As part of the government’s agenda to make financial institutions more profitable, on April 26, 2016, amendments to the Highway Traffic Law were enacted to help reduce insurer losses from motor vehicle third-party insurance (“MTPL Insurance”) products through standardized compensation calculations, permitting insurer costs to be more accurately projected. Additionally, injured parties must now apply to their insurer before initiating litigation or insurance arbitration; this is expected to decrease insurer litigation costs. As highlighted in our previous client alert, MTPL Insurance generates significant losses for non life insurers operating in Turkey, amounting to TRY 2.3 billion (~USD 0.8 billion) as of year-end 2015 and a total of TRY 7 billion (~USD 2.4 billion) in the last decade.
What the law says
The preamble of the law states that the new rules for MTPL Insurance are enacted to clarify MTPL Insurance product coverage and align coverage with market conditions and actuarial principles. The Highway Traffic Law and recently amended MTPL Insurance General Conditions will primarily govern MTPL insurance products and claims. To this end:
• Injured parties are now only permitted to file claims with the insurer; previously injured parties were allowed to file claims directly with a court. No claim can be brought before insurance arbitration tribunals or courts until after it has been submitted to the insurer, where (i) the insurer does not respond to the claim in writing within 15 days following the injured party’s claim, or (ii) the insurer’s payment is insufficient to cover the injured party’s claim, resulting in a disputed claim. This is expected to decrease the number of court cases which will decrease the courts’ involvement and the lengthy insurance claim process.
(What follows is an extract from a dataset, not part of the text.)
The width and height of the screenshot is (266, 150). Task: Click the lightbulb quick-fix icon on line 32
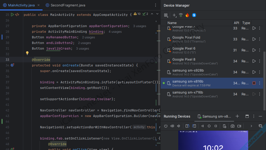tap(27, 53)
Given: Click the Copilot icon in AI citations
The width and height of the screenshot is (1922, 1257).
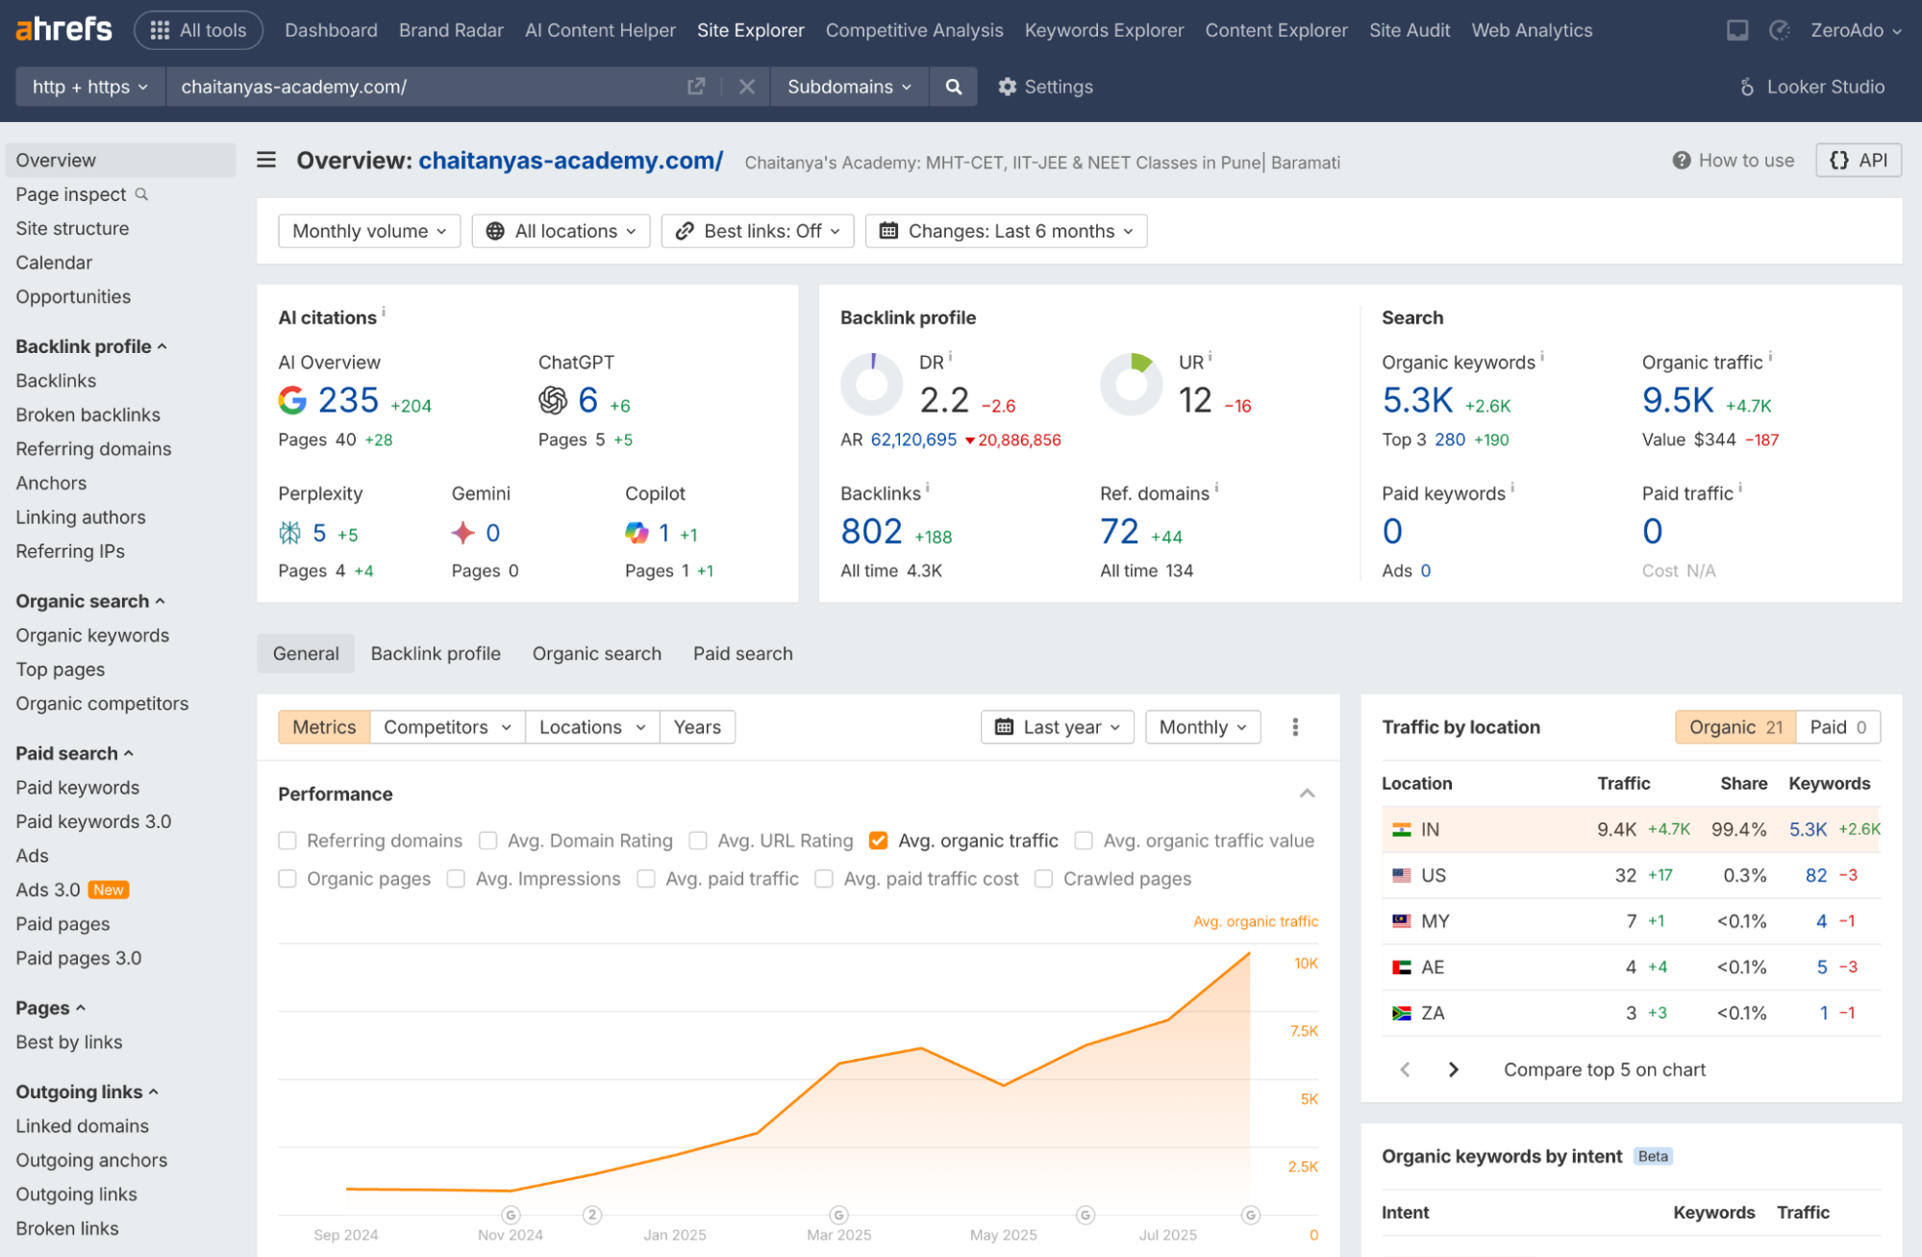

• A new standardized method will be adopted for the calculation of compensation. The Treasury will implement a method that considers the person’s age, occupation, and their dependents, eliminating courts’ reliance on expert witness damage approximations that have resulted in up to a 40% increase in insurance claims. This will decrease (i) insurers’ statutory provisioning, and (ii) the cost of MTPL insurance premiums paid by insureds.
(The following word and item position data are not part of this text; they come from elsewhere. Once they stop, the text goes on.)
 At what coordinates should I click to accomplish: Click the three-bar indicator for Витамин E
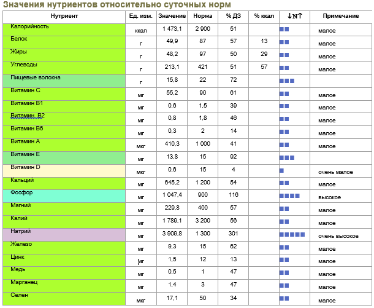[x=286, y=157]
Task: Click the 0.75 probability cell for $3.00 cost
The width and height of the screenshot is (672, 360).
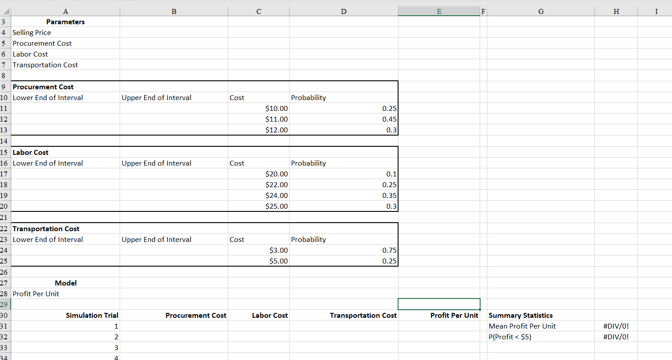Action: 343,250
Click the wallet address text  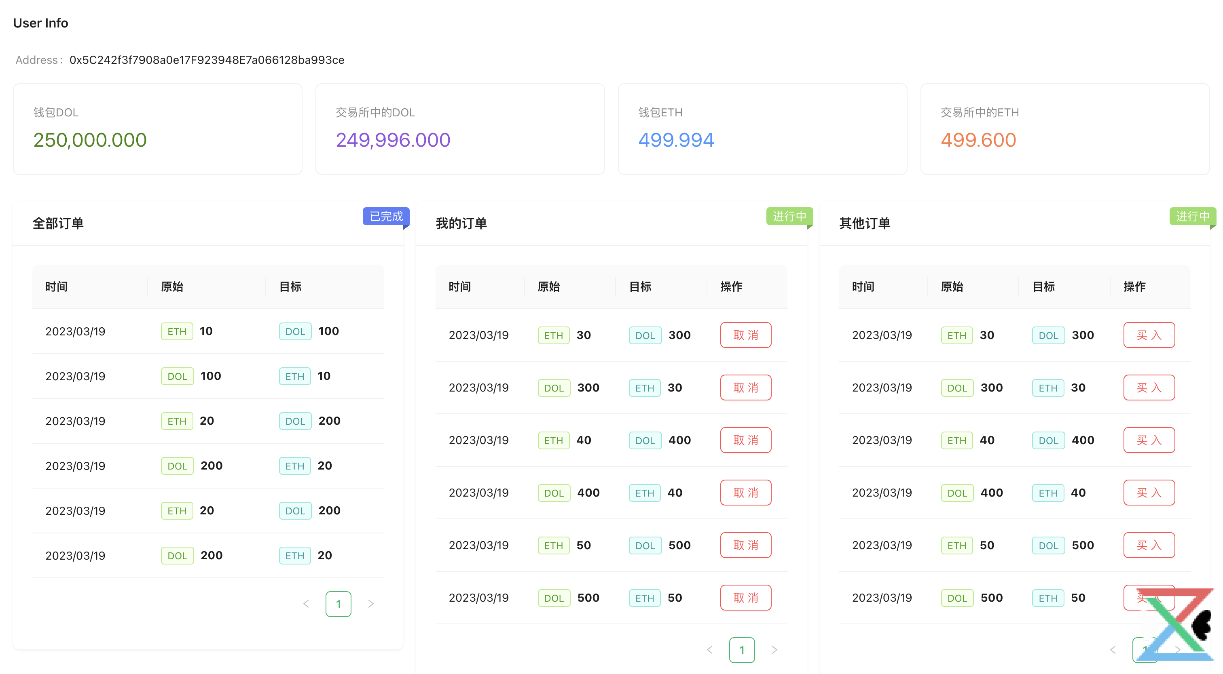point(207,60)
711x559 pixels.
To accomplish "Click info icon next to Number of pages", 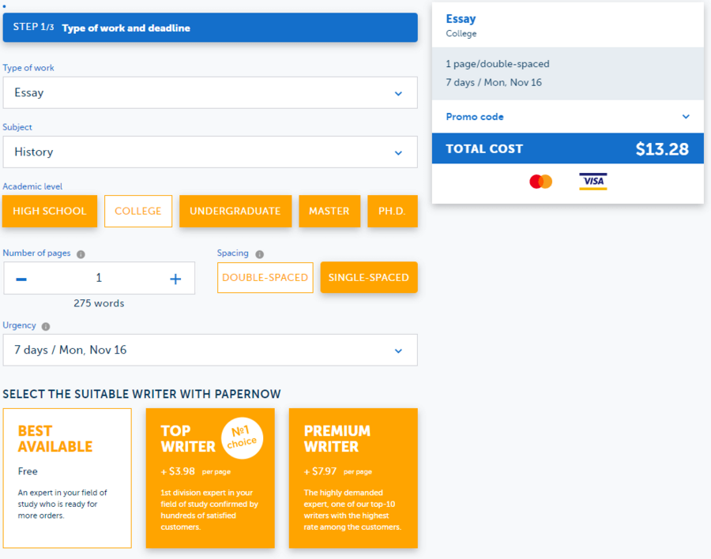I will click(81, 254).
• The Highway Traffic Law and MTPL Insurance General Conditions will take precedence over the tort-related provisions of the Turkish Code of Obligations in the calculation of compensation. Previously, no clear hierarchy was established between the Highway Traffic Law and Turkish Code of Obligations, resulting in inconsistent interpretation by courts.
• The exemptions to MTPL Insurance coverage are now clearly defined to include claims arising from the fault of drivers (reversing a previous high court precedent from 2011 that allowed claim payments to the heirs of a deceased driver at fault).
MTPL insurance reform is intended to decrease the significant losses incurred by insurers in Turkey over the last ten years, while lowering the MTPL insurance premiums for consumers. Insurers’ ability to accurately project the costs relating to MTPL insurance products through harmonization and clarification of the applicable rules will be the main driving force to control MTPL premiums. Another purpose is to speed up MTPL insurance claim cases before courts by requiring that claims be first submitted to insurers. Opponents of the changes have questioned their constitutionality, arguing that the changes restrict the right of the claimants to litigate and override the general principles of the Turkish Code of Obligations. The validity of these objections is not clear. In the meantime, it is expected that the reforms will effectively address a chronic problem in the third party motor vehicle insurance industry.